Da sempre interessato a un’indagine concettuale dello spazio, Pietroniro sviluppa una pratica che attraversa fotografia, disegno, installazione e pittura, mettendo in discussione le coordinate prospettiche tradizionali e la stabilità del punto di vista. In questa occasione, la galleria viene trattata come un ambiente narrativo: non semplice contenitore di opere, ma campo attivo in cui si intrecciano spazio scenico e spazio testuale.


Le pareti diventano superfici di scrittura, attraversate da segni a grafite che tracciano una sorta di racconto visivo. L’opera Tutti in uno (2026), un disegno di grandi dimensioni realizzato direttamente sul muro, agisce come uno sfondamento delle coordinate architettoniche, mentre i disegni su carta cotone riproducono manualmente collage precedenti, costruendo ambienti frammentati e volutamente incoerenti. È una strategia ricorrente nella ricerca dell’artista: stratificare immagini e punti di vista per generare spazi mentali più che fisici.
Anche la pittura contribuisce a questa dispersione delle traiettorie spaziali. Nei lavori della serie Modulo pinto (2025), le campiture cromatiche seguono strutture geometriche che suggeriscono ambienti instabili, “sghembi”, in equilibrio tra ordine e disorientamento. In questo slittamento percettivo si concentra una delle tensioni centrali della mostra: quella tra utopia e distopia, tra costruzione razionale e sospensione del giudizio.

Accanto agli spazi asettici emergono presenze minime ma cariche di significato. In opere come Anvil e Codirosso (entrambe del 2025), una farfalla e un piccolo uccello imbalsamato introducono una dimensione più fragile e carnale. Simboli di un volo possibile ma trattenuto, questi elementi evocano al tempo stesso vulnerabilità e resistenza, aprendo il lavoro a una lettura emotiva oltre che concettuale.
A percorrere l’intero spazio espositivo è anche un testo firmato dalla curatrice, tratto da una raccolta di racconti dal titolo Sibillina. Più che una didascalia, si tratta di un meta-testo che accompagna il visitatore e suggerisce ulteriori aperture interpretative, invitando ciascuno a proiettare il proprio sguardo e la propria esperienza.

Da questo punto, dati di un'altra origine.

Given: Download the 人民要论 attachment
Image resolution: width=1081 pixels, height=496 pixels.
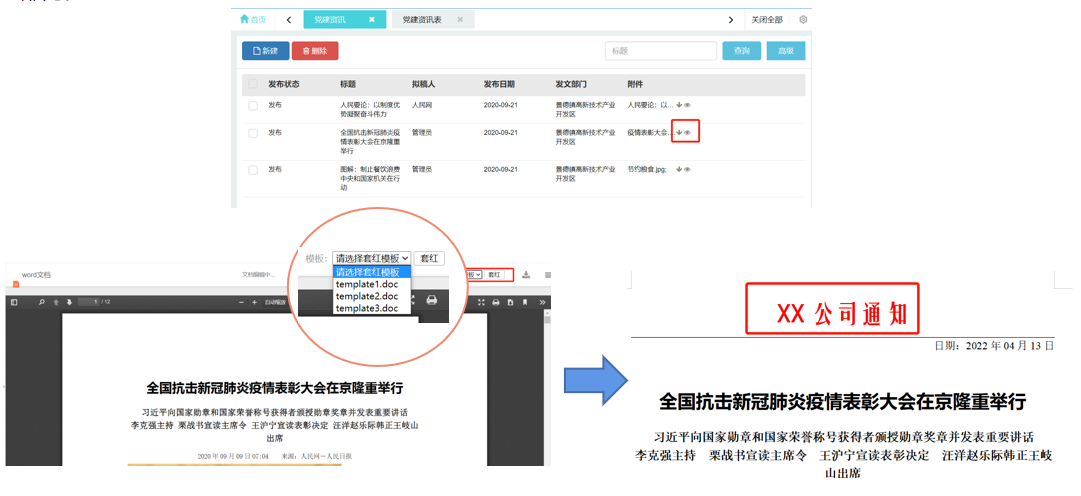Looking at the screenshot, I should [x=679, y=105].
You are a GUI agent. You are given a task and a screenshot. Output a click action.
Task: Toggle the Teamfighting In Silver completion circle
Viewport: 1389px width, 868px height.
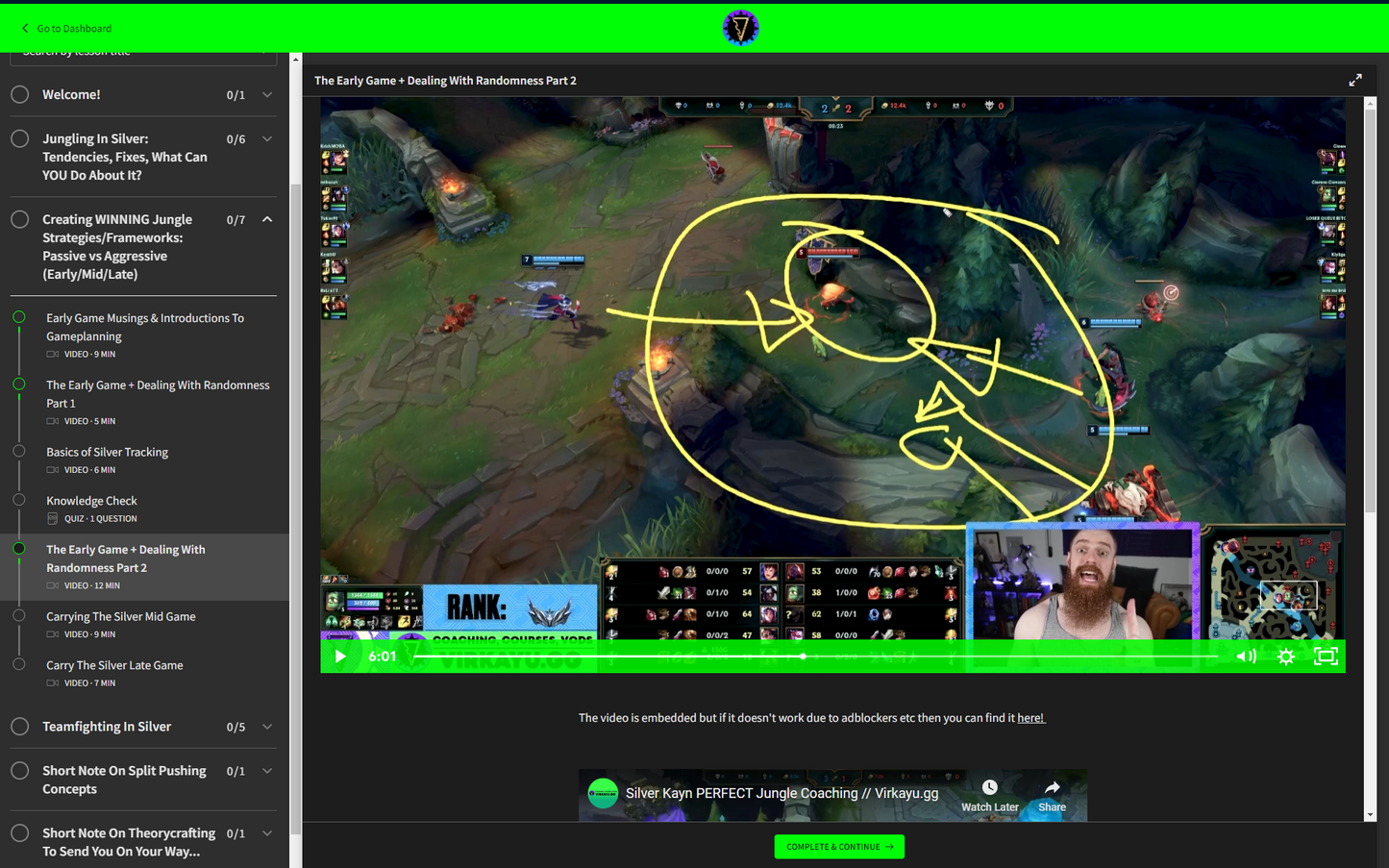pos(19,727)
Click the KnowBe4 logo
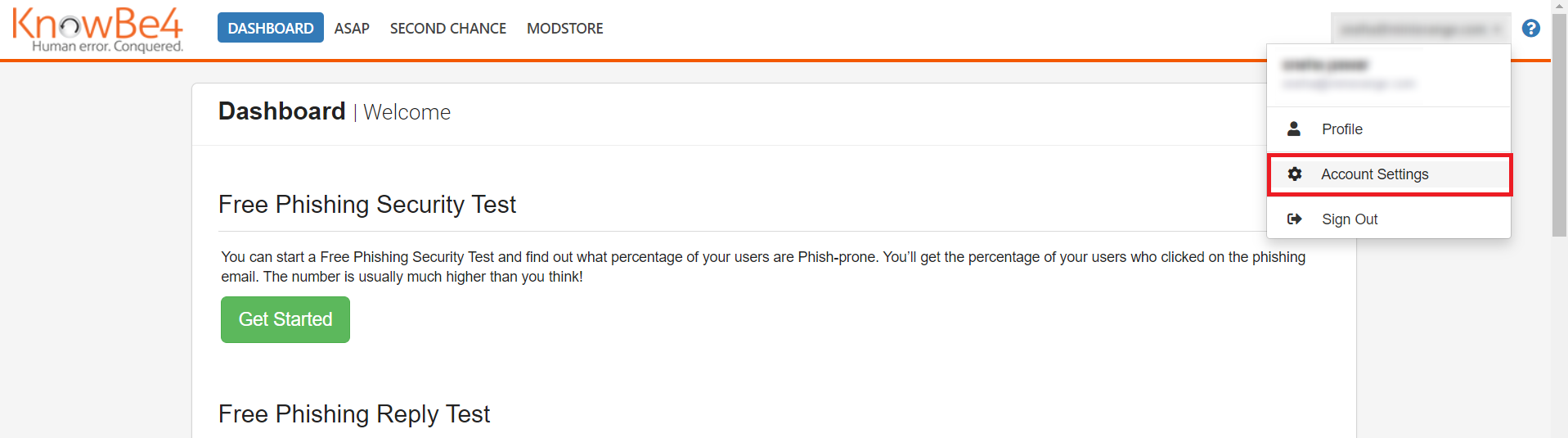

La mostra si configura così come un’unica messa in scena, in cui opere di materiali e dimensioni diverse concorrono a destabilizzare la percezione e a ridefinire il rapporto tra spazio, visione e racconto. Un progetto coerente con la ricerca di Pietroniro, artista nato a Toronto nel 1968 e attivo da anni sulla scena internazionale, la cui pratica continua a interrogare il reale come forma di illusione.
Nell’ambito delle iniziative collaterali, il 6 febbraio 2026 Giuseppe Pietroniro sarà protagonista di un incontro del ciclo ARTalk, in dialogo con Marinella Paderni, promosso dall’Accademia di Belle Arti di Bologna in occasione di ART CITY Bologna 2026.